═════ Dataset content

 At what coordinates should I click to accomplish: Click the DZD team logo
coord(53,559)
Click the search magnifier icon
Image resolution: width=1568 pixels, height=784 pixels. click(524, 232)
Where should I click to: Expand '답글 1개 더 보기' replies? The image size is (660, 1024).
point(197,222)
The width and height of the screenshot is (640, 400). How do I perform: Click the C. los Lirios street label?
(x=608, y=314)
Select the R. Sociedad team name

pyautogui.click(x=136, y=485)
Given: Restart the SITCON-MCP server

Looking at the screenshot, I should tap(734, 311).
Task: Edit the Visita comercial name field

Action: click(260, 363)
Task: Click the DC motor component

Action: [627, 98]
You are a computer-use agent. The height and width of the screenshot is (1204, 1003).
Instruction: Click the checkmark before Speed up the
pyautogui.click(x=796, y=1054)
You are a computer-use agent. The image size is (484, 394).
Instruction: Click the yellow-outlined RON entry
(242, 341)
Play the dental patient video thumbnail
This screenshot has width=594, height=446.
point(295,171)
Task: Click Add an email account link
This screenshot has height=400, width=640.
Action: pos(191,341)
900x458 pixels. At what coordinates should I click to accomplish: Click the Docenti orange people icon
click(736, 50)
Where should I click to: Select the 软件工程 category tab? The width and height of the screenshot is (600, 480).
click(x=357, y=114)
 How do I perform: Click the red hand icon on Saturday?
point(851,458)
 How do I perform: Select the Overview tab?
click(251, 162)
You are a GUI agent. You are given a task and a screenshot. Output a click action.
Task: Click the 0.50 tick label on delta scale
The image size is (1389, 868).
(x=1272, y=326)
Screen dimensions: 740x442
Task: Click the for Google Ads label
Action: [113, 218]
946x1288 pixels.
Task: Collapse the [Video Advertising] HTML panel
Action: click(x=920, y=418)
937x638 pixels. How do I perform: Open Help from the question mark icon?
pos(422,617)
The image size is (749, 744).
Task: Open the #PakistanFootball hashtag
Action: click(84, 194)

══════════

What is being asked: Word for word, transcribe all of the entries shown above.

Output for this exercise:
 At what coordinates should I click to accomplish: Click the DZD team logo
coord(53,559)
Click the search magnifier icon
Image resolution: width=1568 pixels, height=784 pixels. click(524, 232)
Where should I click to: Expand '답글 1개 더 보기' replies? The image size is (660, 1024).
point(197,222)
The width and height of the screenshot is (640, 400). How do I perform: Click the C. los Lirios street label?
(x=608, y=314)
Select the R. Sociedad team name

pyautogui.click(x=136, y=485)
Given: Restart the SITCON-MCP server

Looking at the screenshot, I should tap(734, 311).
Task: Edit the Visita comercial name field

Action: click(260, 363)
Task: Click the DC motor component

Action: [627, 98]
You are a computer-use agent. The height and width of the screenshot is (1204, 1003).
Instruction: Click the checkmark before Speed up the
pyautogui.click(x=796, y=1054)
You are a computer-use agent. The image size is (484, 394).
Instruction: Click the yellow-outlined RON entry
(242, 341)
Play the dental patient video thumbnail
This screenshot has width=594, height=446.
point(295,171)
Task: Click Add an email account link
This screenshot has height=400, width=640.
Action: pos(191,341)
900x458 pixels. At what coordinates should I click to accomplish: Click the Docenti orange people icon
click(736, 50)
Where should I click to: Select the 软件工程 category tab? The width and height of the screenshot is (600, 480).
click(x=357, y=114)
 How do I perform: Click the red hand icon on Saturday?
point(851,458)
 How do I perform: Select the Overview tab?
click(251, 162)
You are a GUI agent. You are given a task and a screenshot. Output a click action.
Task: Click the 0.50 tick label on delta scale
The image size is (1389, 868).
(x=1272, y=326)
Screen dimensions: 740x442
Task: Click the for Google Ads label
Action: [113, 218]
946x1288 pixels.
Task: Collapse the [Video Advertising] HTML panel
Action: click(x=920, y=418)
937x638 pixels. How do I perform: Open Help from the question mark icon?
pos(422,617)
The image size is (749, 744).
Task: Open the #PakistanFootball hashtag
Action: click(84, 194)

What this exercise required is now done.